Afterward, sex became too painful and her incontinence got worse, she says. She sued Ethicon and its parent company, Johnson & Johnson.
It's a common tactic. The FDA's 2011 notice put personal injury attorneys on alert. Drug attorneys found thousands of new, desperate, angry customers. Infomercials urged women who received "transvaginal mesh" to call the hotline immediately.
So many women signed up that the courts decided to consolidate most of the cases in West Virginia, before a single judge. He's now responsible for more than 17,000 lawsuits just against Ethicon. The suits against other device manufacturers, including Boston Scientific, American Medical Systems and C.R. Bard, are also in his court, bringing the grand total of pending pelvic mesh cases to more than 50,000. A few of those cases have been heard, but delays plague the West Virginia system. Most recently, Carolyn Lewis, the woman from Corsicana whose bladder was perforated at Baylor, had her trial in the West Virginia court.

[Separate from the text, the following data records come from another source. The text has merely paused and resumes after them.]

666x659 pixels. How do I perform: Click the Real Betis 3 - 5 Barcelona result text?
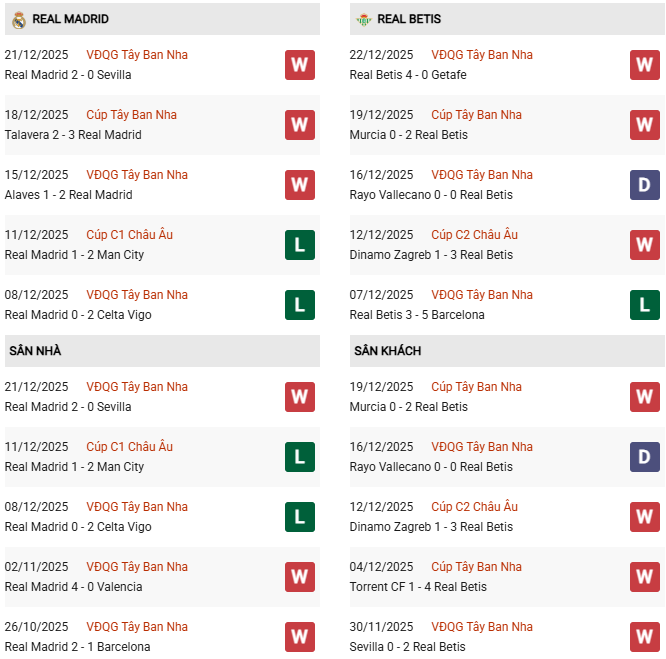click(417, 315)

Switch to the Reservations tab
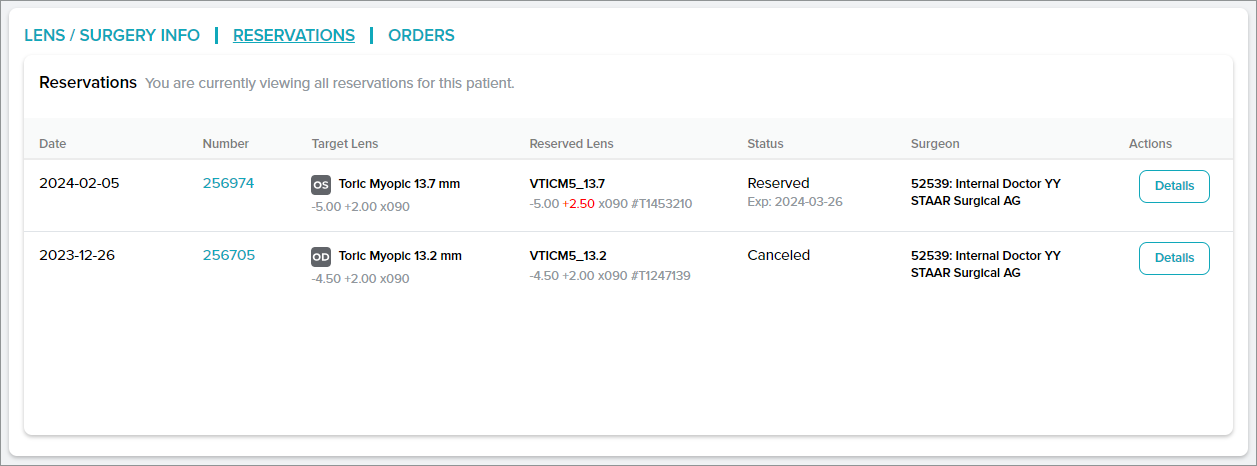[294, 35]
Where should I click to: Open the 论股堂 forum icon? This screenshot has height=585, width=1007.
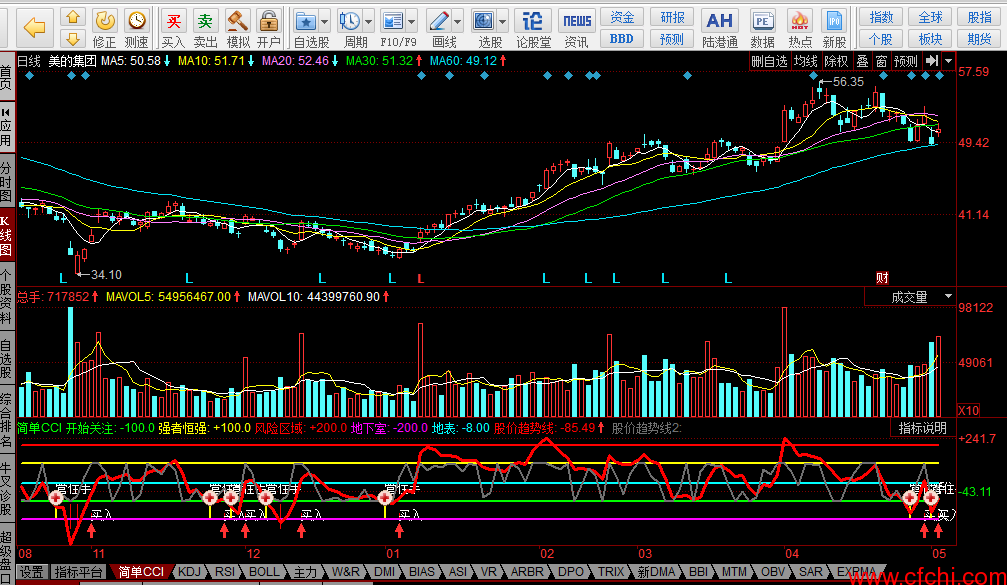point(533,20)
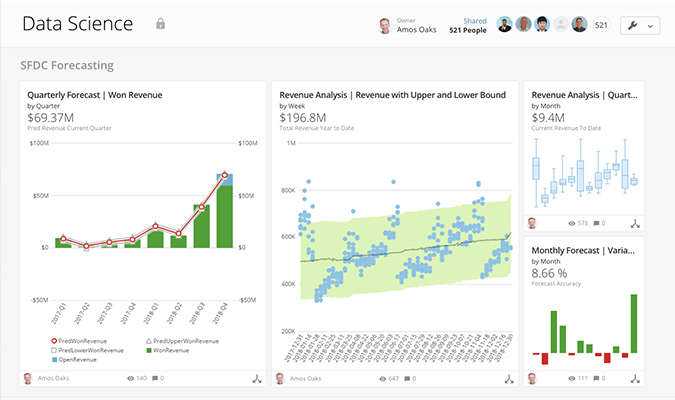
Task: Open drill path icon on Revenue with Bounds card
Action: pyautogui.click(x=508, y=379)
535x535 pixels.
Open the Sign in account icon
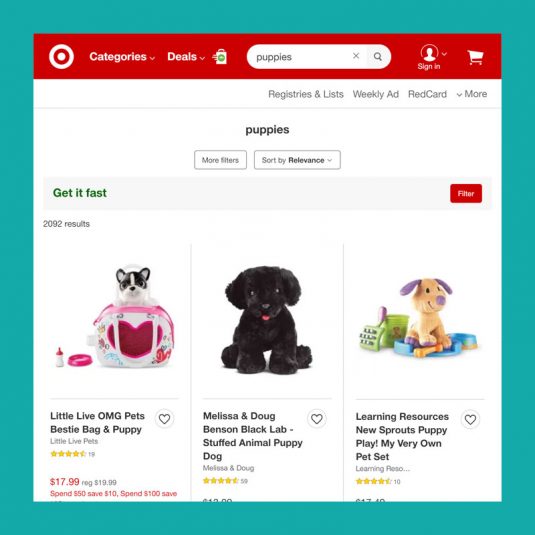[430, 57]
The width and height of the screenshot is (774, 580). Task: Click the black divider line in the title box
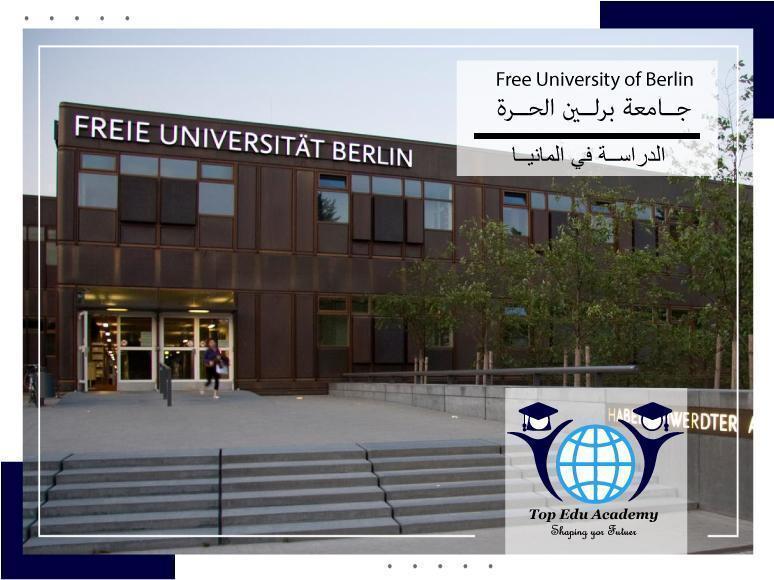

But before the jury could even deliberate, the judge sided with Johnson & Johnson and tossed the case.
The Batiste case managed to escape that slow system, instead ending up in Dallas County Court. The proceedings provided a rare preview of how thousands of other mesh trials may play out.
On the witness stand, Anhalt reviewed Batiste's medical records for the defense. Young men and women in business suits typed furiously on their laptops behind the Johnson & Johnson attorneys as Anhalt discussed her bathroom habits and other health ills.
Johnson & Johnson's lawyers unsuccessfully tried to introduce an apparent sexual abuse Batiste suffered from more than 40 years ago into evidence. In videotaped deposition, they grilled her former fiancé about how many cigarettes she smoked. Under cross-examination from Batiste's attorneys, he said they broke up after the sex wasn't possible.
"I love her, but not like I used to," he testified, blaming it on "the problems she's having downstairs with that mesh."
Horton, the Mesh Warrior, came to the trial with Chambers, the local failed device implant advocate, almost every day, and waited in the courtroom as the jury deliberated. In April, they made their decision: Johnson & Johnson owed Batiste $1.2 million in damages. It was a rare victory for the injured women. "Great day for #American #JUSTICE!!," Horton tweeted.
Johnson & Johnson does not seem concerned. In 2012, it warned investors about the growing litigation, but added: "The Company believes that the ultimate resolution of these matters ... is not expected to have a material adverse effect on the Company's financial position."



FiDA comment

If U.S. justice does not extend to profiteering medical providers and CEO's of medical device manufacturers that cannot clinically prove the value of the products to human health, PREVENTABLE harm will increase and the cost to our nation will be quickly unsustainable.  Why isn't PCORI (patient centered outcomes research institute) funding grants that compare implanted medical device outcomes?  Why does FDA only legally require surgeons to report fatalities as an adverse event?  Why isn't a MSDS (materials safety data sheet) a part of informed consent?  Why doesn't CMS require the implant manufacturer to provide a basic product warranty?  Why can you knowingly torture human beings with these implants with the assurance that you will see no jail time?  Why is protection inherent to the corporation but so illusive to the harmed individual?